Brimming with excitement, I came home and carefully extracted the gunpowder from the caps. My hands were trembling with anticipation, but I still managed to create a small pile of the precious powder. Wax paper and construction bolts were, of course, easy to procure. With clear eyes and careful craftsmanship, I assembled a bomb: I placed a generous pile of gunpowder onto a square of wax paper and positioned a bolt over it. Then I dexterously twirled the wax paper into its characteristic teardrop shape.

Before going onto the street, I held the result in an open palm, a little damp with the emotion of the moment. I hadn’t seen such a beautiful thing for several decades, and, although eager to put it to use, I hesitated. I was not averse to throwing the item—oh no—I merely wanted to drink deeply of the exquisiteness of the imminent event. With an indulgent grin, I remembered that Winnie the Pooh had sagely observed that the moment just before the honey pot touches your lips is, somehow, perhaps, even more wonderful than the first taste of the honey.

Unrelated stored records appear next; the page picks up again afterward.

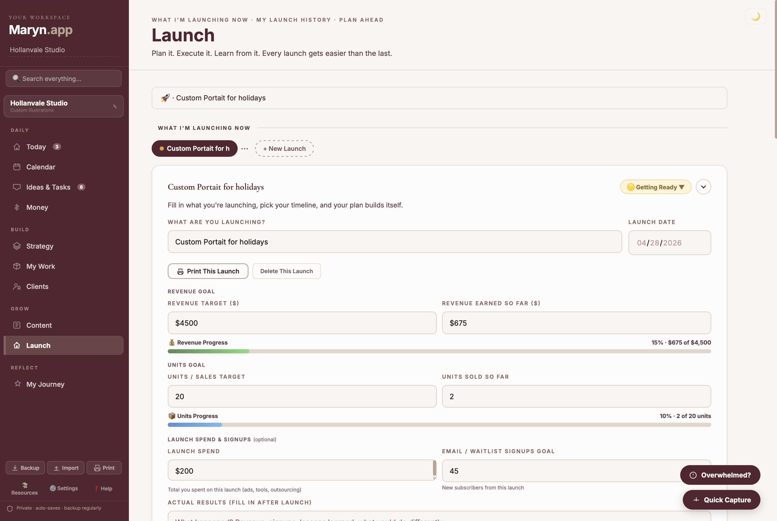Open the Getting Ready status dropdown
Screen dimensions: 777x521
655,187
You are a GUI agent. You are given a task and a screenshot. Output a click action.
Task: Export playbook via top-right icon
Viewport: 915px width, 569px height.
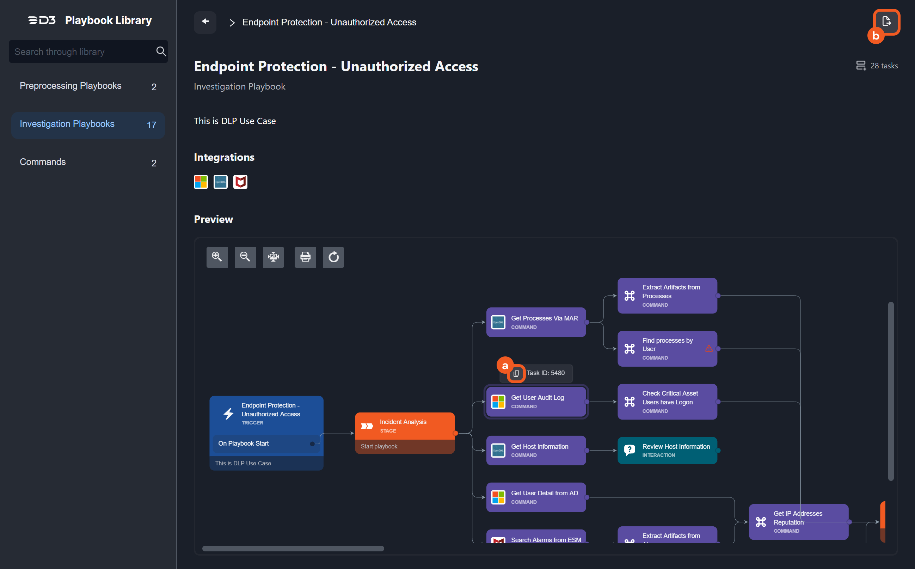click(x=886, y=21)

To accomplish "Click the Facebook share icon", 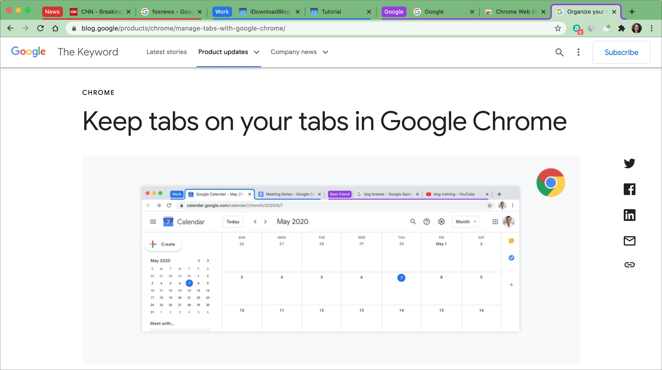I will 630,189.
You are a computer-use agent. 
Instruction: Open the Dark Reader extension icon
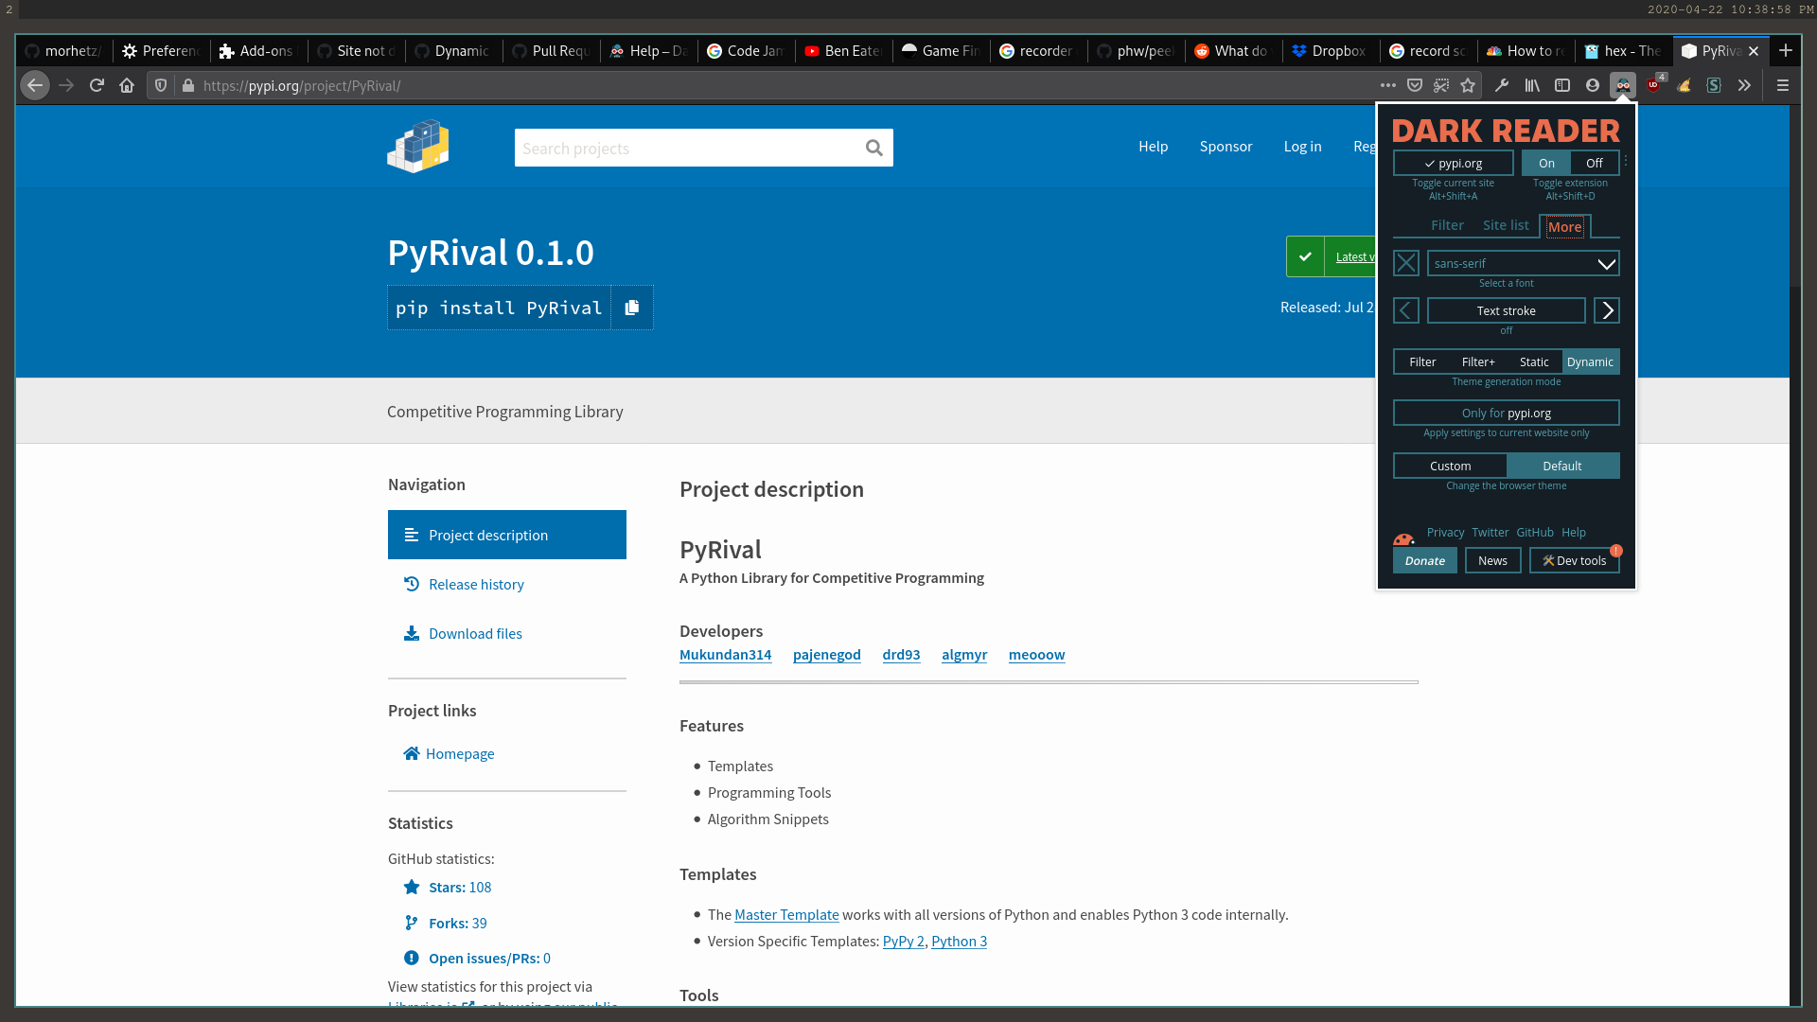1623,85
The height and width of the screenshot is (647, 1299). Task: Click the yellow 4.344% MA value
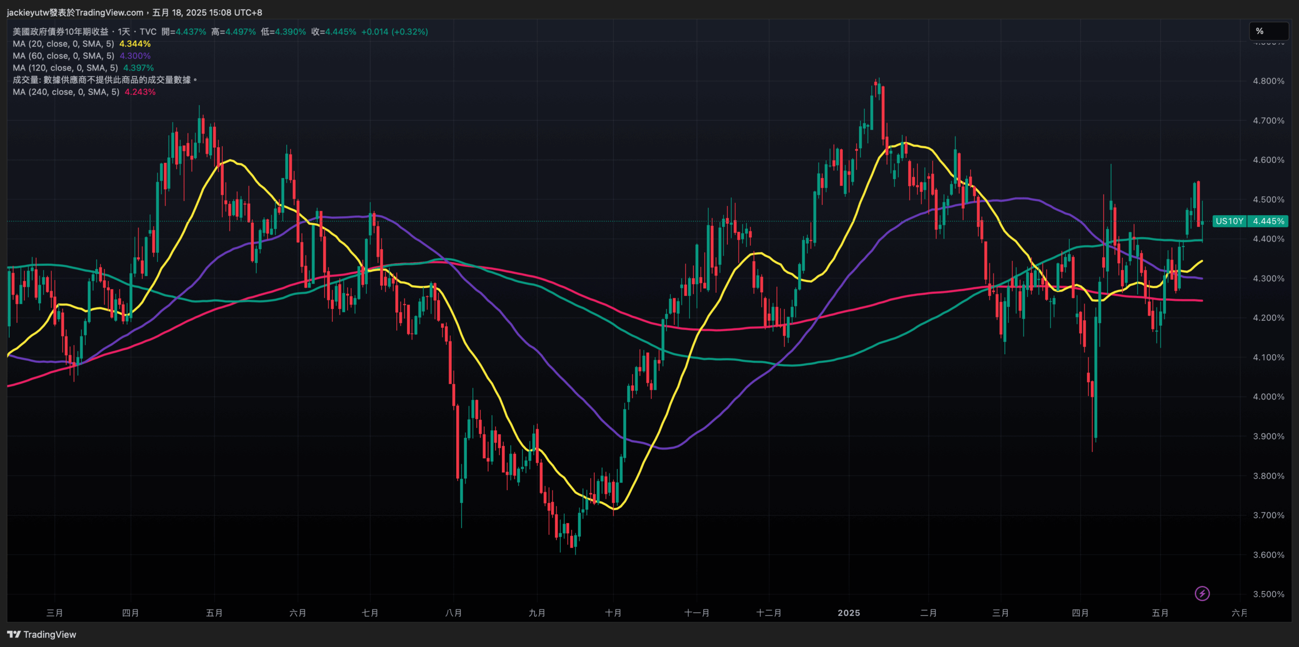tap(135, 44)
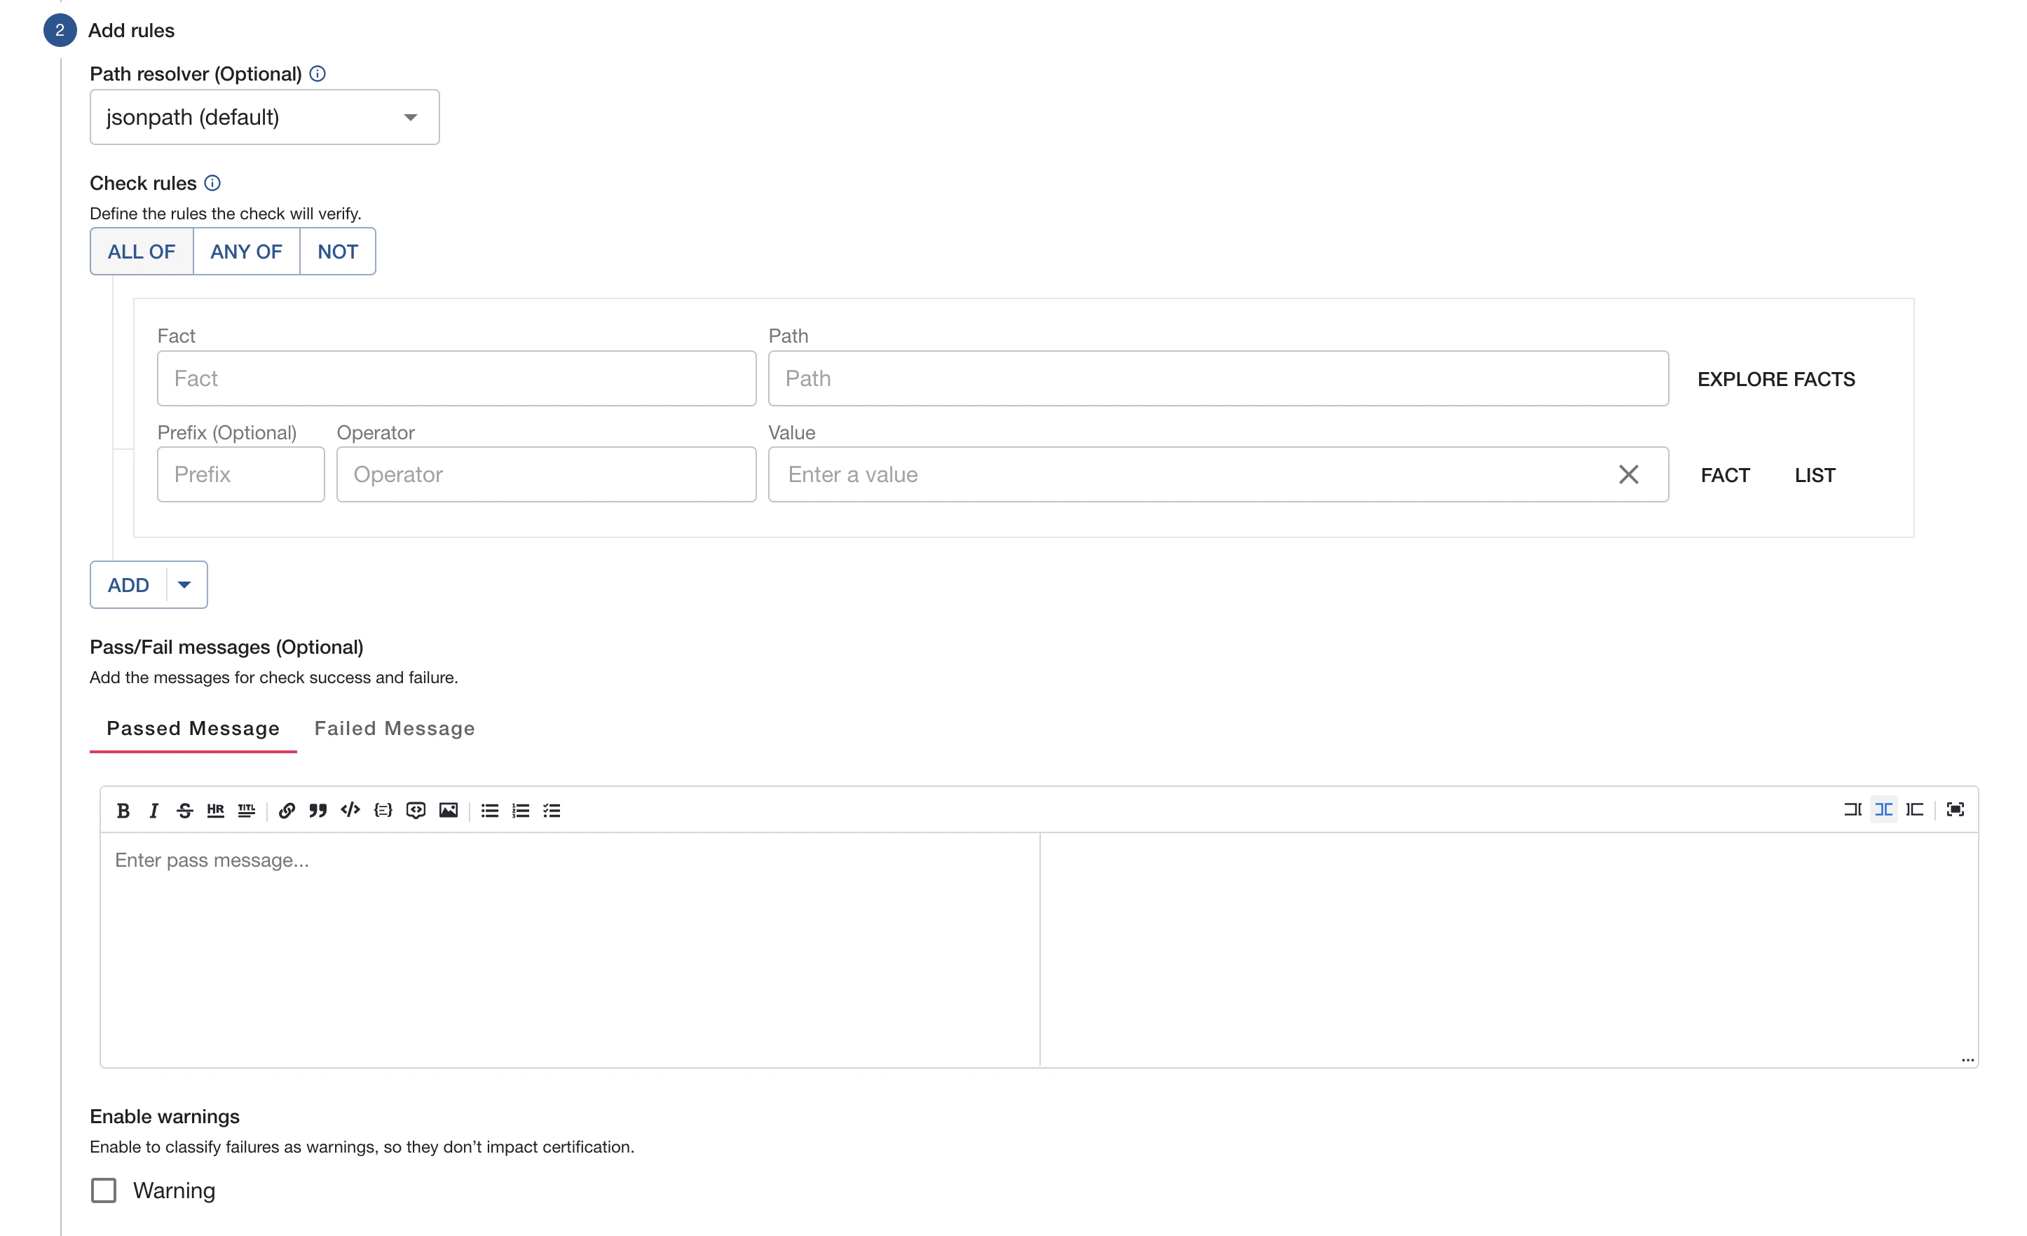The width and height of the screenshot is (2027, 1236).
Task: Insert an image into the message
Action: [x=448, y=811]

At peace with the world, and gratefully marveling at the wonder of how the remembered pleasure of past explosions could cross the decades and swell the enjoyment of the coming detonation, I went outside. I paused at the foot of the driveway and viewed the cul-de-sac that stretched before me. I smiled wryly as I considered the possibility of neighbors going calmly about their homey business in a safe and quiet community, completely unsuspecting of the energy about to be released.

I threw the waxen teardrop upwards and watched breathlessly as it described a perfect parabola. With the full force of gravity, it struck the pavement sharply.


That was it. A mere whisper. A mild exhalation as of a sudden short sigh. A cat’s yawn. No, maybe a kitten’s yawn. If fleas sneeze, it would have been like that.

After the chill of disappointment dashed over me, my next reaction was embarrassment. I hoped that no neighbors had been looking out of their window at the moment of my humiliation, thereby intensifying it beyond tolerability. With narrowed eyes, I took a quick scan of the nearest houses. I saw no quickly withdrawn face, and felt relief.

Then I needed someone to blame. I had a suspicion. My lips pursed and my eyebrows lowered. Then my nostrils flared.

To confirm my hypothesis, I strode out to where the bolt lay harmlessly on the asphalt. Feverishly I crumpled  a piece of newspaper I had with me and lay the entire roll of caps in it and set it on fire. Barely audible puffs manifested. I had to bend down and turn my head so that my ear was close to the burning newspaper.  Fffft. Fffft.. fffft.

That was it. If there were germs on the nearby pavement, maybe they would have heard explosions, but I doubt it. To me, it sounded as if a mouse was using an aerosol can.

I came to my feet. I knew whom to blame. Insurance companies. The very people who have been quietly sapping all joy out of life for decades. The people who forbid the building of treehouses. Who saw to the removal of diving boards at motels. Who ensured the removal of BB guns and any toys with small moving parts from the shelves of toystores. The people who want to make the world completely safe and devoid of risk and therefore all of the immense joys for which risk is an essential prerequisite.

They should be sued. Obviously it’d be next to impossible to bomb their offices.